— Start of Dataset content —

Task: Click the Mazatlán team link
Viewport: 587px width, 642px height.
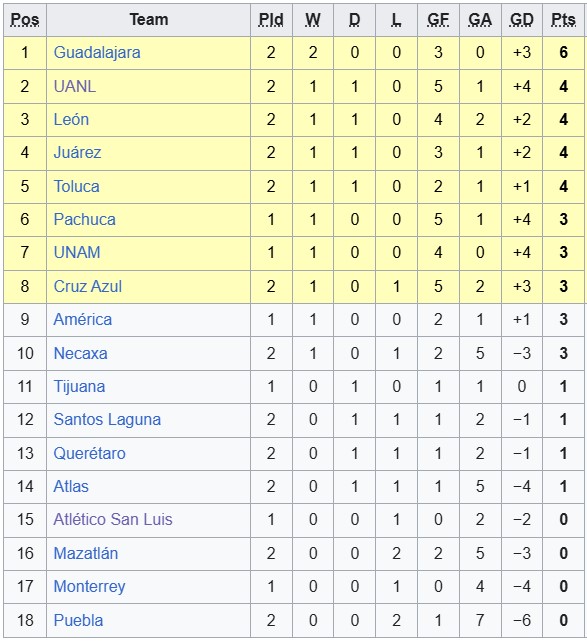Action: click(x=86, y=553)
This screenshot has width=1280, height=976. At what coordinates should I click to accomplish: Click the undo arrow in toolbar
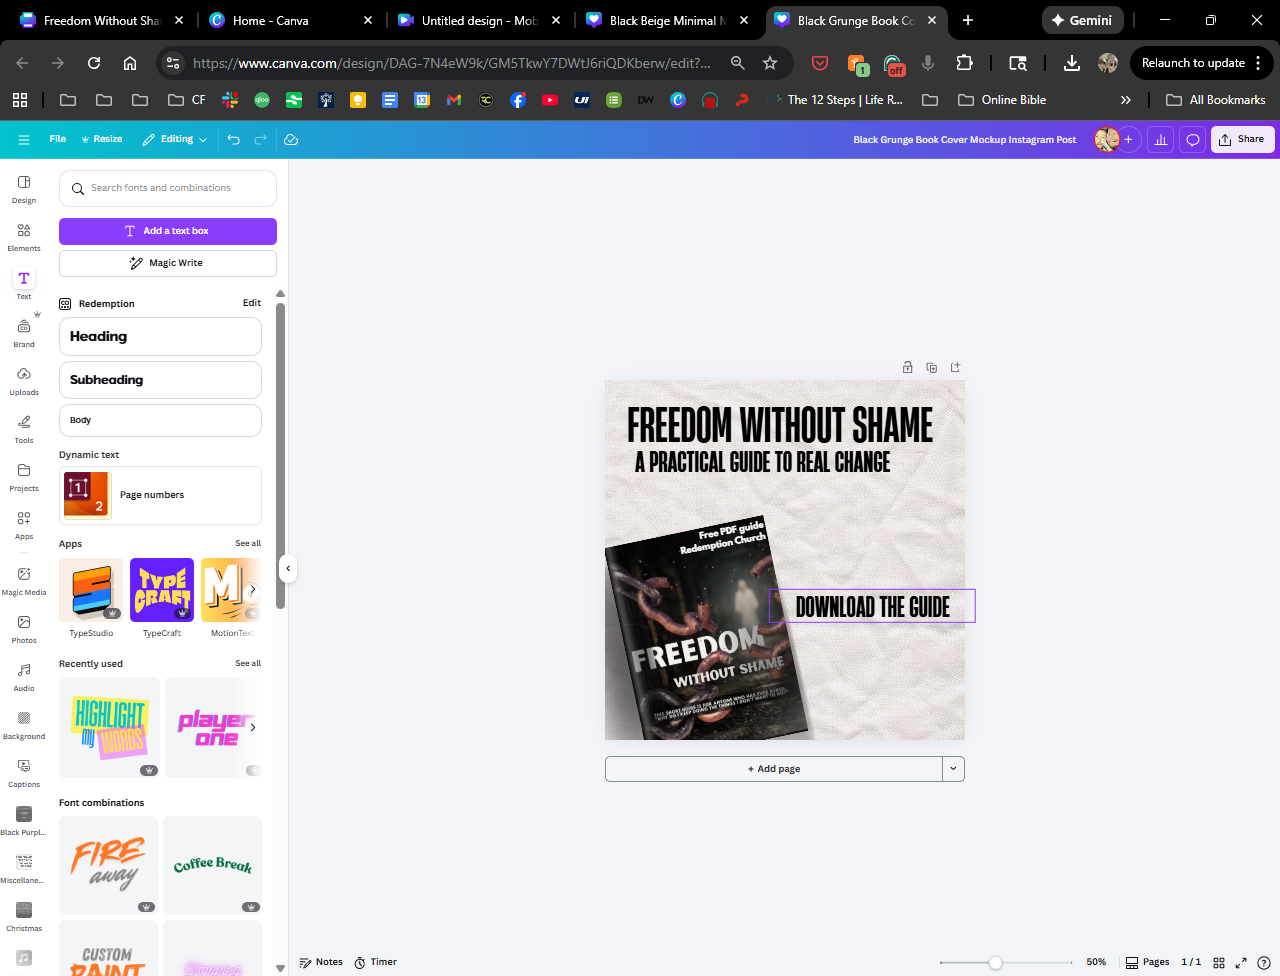233,140
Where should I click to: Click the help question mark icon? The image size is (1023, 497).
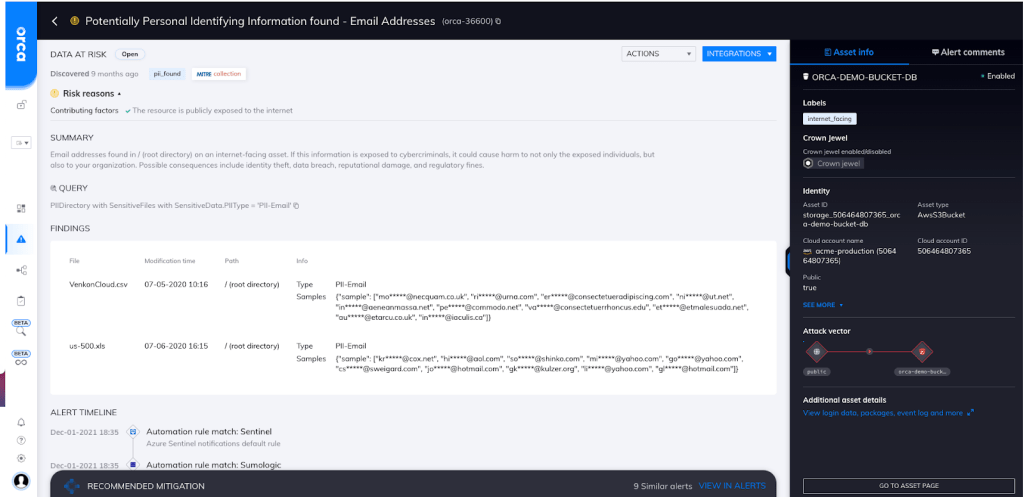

— End of Dataset content —

*Challenge*
Reproduce every line above word for word, leaving out the pictures.

*Solution to the problem*
Task: Click the Mazatlán team link
Viewport: 587px width, 642px height.
Action: click(x=86, y=553)
This screenshot has width=1280, height=976. At what coordinates should I click to accomplish: Click the undo arrow in toolbar
233,140
Where should I click to: Click the help question mark icon? The image size is (1023, 497).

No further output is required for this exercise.